(Collected data)
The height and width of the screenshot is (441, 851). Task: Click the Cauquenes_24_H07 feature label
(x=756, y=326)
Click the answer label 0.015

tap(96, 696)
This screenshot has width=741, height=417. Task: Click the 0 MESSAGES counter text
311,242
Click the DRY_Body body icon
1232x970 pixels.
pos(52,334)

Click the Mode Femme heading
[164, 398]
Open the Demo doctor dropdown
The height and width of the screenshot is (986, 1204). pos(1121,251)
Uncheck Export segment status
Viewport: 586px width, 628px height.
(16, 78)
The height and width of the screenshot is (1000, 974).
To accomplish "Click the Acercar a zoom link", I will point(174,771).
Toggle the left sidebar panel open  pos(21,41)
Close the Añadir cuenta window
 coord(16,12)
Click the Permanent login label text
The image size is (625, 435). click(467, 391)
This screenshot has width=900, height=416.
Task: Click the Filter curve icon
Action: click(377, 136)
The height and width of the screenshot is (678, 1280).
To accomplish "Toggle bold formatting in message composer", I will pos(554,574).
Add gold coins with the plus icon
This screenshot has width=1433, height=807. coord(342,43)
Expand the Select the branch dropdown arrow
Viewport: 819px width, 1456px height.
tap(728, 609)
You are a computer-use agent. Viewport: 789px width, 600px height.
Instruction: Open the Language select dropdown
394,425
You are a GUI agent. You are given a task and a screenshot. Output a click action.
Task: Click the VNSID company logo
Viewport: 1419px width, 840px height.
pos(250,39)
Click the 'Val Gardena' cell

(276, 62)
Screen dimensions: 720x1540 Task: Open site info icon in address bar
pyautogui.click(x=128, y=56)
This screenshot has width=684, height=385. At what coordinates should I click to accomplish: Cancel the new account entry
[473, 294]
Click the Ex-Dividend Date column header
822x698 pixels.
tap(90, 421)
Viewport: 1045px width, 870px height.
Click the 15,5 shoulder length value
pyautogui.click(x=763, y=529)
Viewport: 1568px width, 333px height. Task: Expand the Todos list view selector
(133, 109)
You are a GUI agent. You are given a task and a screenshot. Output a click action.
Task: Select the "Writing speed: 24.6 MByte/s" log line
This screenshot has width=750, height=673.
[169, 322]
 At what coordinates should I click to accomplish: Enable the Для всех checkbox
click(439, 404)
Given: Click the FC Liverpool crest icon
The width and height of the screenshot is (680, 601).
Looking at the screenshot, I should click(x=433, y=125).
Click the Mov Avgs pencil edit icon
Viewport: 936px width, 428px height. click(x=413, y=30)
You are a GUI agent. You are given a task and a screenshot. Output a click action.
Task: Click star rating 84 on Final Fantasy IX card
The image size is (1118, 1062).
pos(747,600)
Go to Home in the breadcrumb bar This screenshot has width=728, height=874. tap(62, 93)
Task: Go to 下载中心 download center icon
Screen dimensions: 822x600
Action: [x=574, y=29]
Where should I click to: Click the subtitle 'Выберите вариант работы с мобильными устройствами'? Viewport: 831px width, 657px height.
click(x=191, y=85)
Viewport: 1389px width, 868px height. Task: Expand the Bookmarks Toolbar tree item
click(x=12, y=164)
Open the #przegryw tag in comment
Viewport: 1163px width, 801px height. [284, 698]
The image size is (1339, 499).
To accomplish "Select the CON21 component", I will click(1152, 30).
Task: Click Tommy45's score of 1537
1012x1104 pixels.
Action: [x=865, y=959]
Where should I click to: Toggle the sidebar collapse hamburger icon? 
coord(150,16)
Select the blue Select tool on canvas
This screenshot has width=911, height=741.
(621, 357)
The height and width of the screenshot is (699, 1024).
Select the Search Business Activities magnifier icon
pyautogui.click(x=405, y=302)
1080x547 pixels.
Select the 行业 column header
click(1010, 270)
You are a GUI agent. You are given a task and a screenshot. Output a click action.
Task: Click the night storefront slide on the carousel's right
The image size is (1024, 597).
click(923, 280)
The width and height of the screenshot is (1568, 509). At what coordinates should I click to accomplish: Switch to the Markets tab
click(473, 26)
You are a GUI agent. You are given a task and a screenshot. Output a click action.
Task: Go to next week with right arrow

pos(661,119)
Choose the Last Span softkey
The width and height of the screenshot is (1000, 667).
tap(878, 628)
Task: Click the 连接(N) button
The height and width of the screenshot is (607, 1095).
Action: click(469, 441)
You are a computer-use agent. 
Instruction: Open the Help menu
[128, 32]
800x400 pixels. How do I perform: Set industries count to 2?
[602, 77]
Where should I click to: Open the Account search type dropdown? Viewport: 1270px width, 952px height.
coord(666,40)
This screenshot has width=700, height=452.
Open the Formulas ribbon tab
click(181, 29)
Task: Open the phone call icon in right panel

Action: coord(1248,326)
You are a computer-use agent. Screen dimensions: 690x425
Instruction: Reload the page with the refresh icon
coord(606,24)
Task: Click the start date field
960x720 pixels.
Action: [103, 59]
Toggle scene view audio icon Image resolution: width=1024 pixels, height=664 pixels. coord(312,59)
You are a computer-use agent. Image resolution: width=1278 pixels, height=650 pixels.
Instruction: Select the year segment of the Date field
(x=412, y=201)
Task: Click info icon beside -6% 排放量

* [What the task requires]
Above are the entries; give them back verbatim.

* [Response area]
The height and width of the screenshot is (441, 851). Task: Click the Cauquenes_24_H07 feature label
(x=756, y=326)
Click the answer label 0.015

tap(96, 696)
This screenshot has width=741, height=417. Task: Click the 0 MESSAGES counter text
311,242
Click the DRY_Body body icon
1232x970 pixels.
pos(52,334)

Click the Mode Femme heading
[164, 398]
Open the Demo doctor dropdown
The height and width of the screenshot is (986, 1204). pos(1121,251)
Uncheck Export segment status
Viewport: 586px width, 628px height.
(16, 78)
The height and width of the screenshot is (1000, 974).
To accomplish "Click the Acercar a zoom link", I will point(174,771).
Toggle the left sidebar panel open  pos(21,41)
Close the Añadir cuenta window
 coord(16,12)
Click the Permanent login label text
The image size is (625, 435). click(467, 391)
This screenshot has width=900, height=416.
Task: Click the Filter curve icon
Action: click(377, 136)
The height and width of the screenshot is (678, 1280).
To accomplish "Toggle bold formatting in message composer", I will pos(554,574).
Add gold coins with the plus icon
This screenshot has width=1433, height=807. coord(342,43)
Expand the Select the branch dropdown arrow
Viewport: 819px width, 1456px height.
tap(728, 609)
You are a computer-use agent. Viewport: 789px width, 600px height.
Instruction: Open the Language select dropdown
394,425
You are a GUI agent. You are given a task and a screenshot. Output a click action.
Task: Click the VNSID company logo
Viewport: 1419px width, 840px height.
pos(250,39)
Click the 'Val Gardena' cell

(276, 62)
Screen dimensions: 720x1540 Task: Open site info icon in address bar
pyautogui.click(x=128, y=56)
This screenshot has width=684, height=385. At what coordinates should I click to accomplish: Cancel the new account entry
[473, 294]
Click the Ex-Dividend Date column header
822x698 pixels.
tap(90, 421)
Viewport: 1045px width, 870px height.
Click the 15,5 shoulder length value
pyautogui.click(x=763, y=529)
Viewport: 1568px width, 333px height. Task: Expand the Todos list view selector
(133, 109)
You are a GUI agent. You are given a task and a screenshot. Output a click action.
Task: Select the "Writing speed: 24.6 MByte/s" log line
This screenshot has width=750, height=673.
[169, 322]
 At what coordinates should I click to accomplish: Enable the Для всех checkbox
click(439, 404)
Given: Click the FC Liverpool crest icon
The width and height of the screenshot is (680, 601).
Looking at the screenshot, I should click(x=433, y=125).
Click the Mov Avgs pencil edit icon
Viewport: 936px width, 428px height. click(x=413, y=30)
You are a GUI agent. You are given a task and a screenshot. Output a click action.
Task: Click star rating 84 on Final Fantasy IX card
The image size is (1118, 1062).
pos(747,600)
Go to Home in the breadcrumb bar This screenshot has width=728, height=874. tap(62, 93)
Task: Go to 下载中心 download center icon
Screen dimensions: 822x600
Action: [x=574, y=29]
Where should I click to: Click the subtitle 'Выберите вариант работы с мобильными устройствами'? Viewport: 831px width, 657px height.
click(x=191, y=85)
Viewport: 1389px width, 868px height. Task: Expand the Bookmarks Toolbar tree item
click(x=12, y=164)
Open the #przegryw tag in comment
Viewport: 1163px width, 801px height. [284, 698]
The image size is (1339, 499).
To accomplish "Select the CON21 component", I will click(1152, 30).
Task: Click Tommy45's score of 1537
1012x1104 pixels.
Action: [x=865, y=959]
Where should I click to: Toggle the sidebar collapse hamburger icon? 
coord(150,16)
Select the blue Select tool on canvas
This screenshot has width=911, height=741.
(621, 357)
The height and width of the screenshot is (699, 1024).
Select the Search Business Activities magnifier icon
pyautogui.click(x=405, y=302)
1080x547 pixels.
Select the 行业 column header
click(1010, 270)
You are a GUI agent. You are given a task and a screenshot. Output a click action.
Task: Click the night storefront slide on the carousel's right
The image size is (1024, 597).
click(923, 280)
The width and height of the screenshot is (1568, 509). At what coordinates should I click to accomplish: Switch to the Markets tab
click(473, 26)
You are a GUI agent. You are given a task and a screenshot. Output a click action.
Task: Go to next week with right arrow

pos(661,119)
Choose the Last Span softkey
The width and height of the screenshot is (1000, 667).
tap(878, 628)
Task: Click the 连接(N) button
The height and width of the screenshot is (607, 1095).
Action: click(469, 441)
You are a computer-use agent. 
Instruction: Open the Help menu
[128, 32]
800x400 pixels. How do I perform: Set industries count to 2?
[602, 77]
Where should I click to: Open the Account search type dropdown? Viewport: 1270px width, 952px height.
coord(666,40)
This screenshot has width=700, height=452.
Open the Formulas ribbon tab
click(181, 29)
Task: Open the phone call icon in right panel

Action: coord(1248,326)
You are a computer-use agent. Screen dimensions: 690x425
Instruction: Reload the page with the refresh icon
coord(606,24)
Task: Click the start date field
960x720 pixels.
Action: [103, 59]
Toggle scene view audio icon Image resolution: width=1024 pixels, height=664 pixels. coord(312,59)
You are a computer-use agent. Image resolution: width=1278 pixels, height=650 pixels.
Instruction: Select the year segment of the Date field
(x=412, y=201)
Task: Click info icon beside -6% 排放量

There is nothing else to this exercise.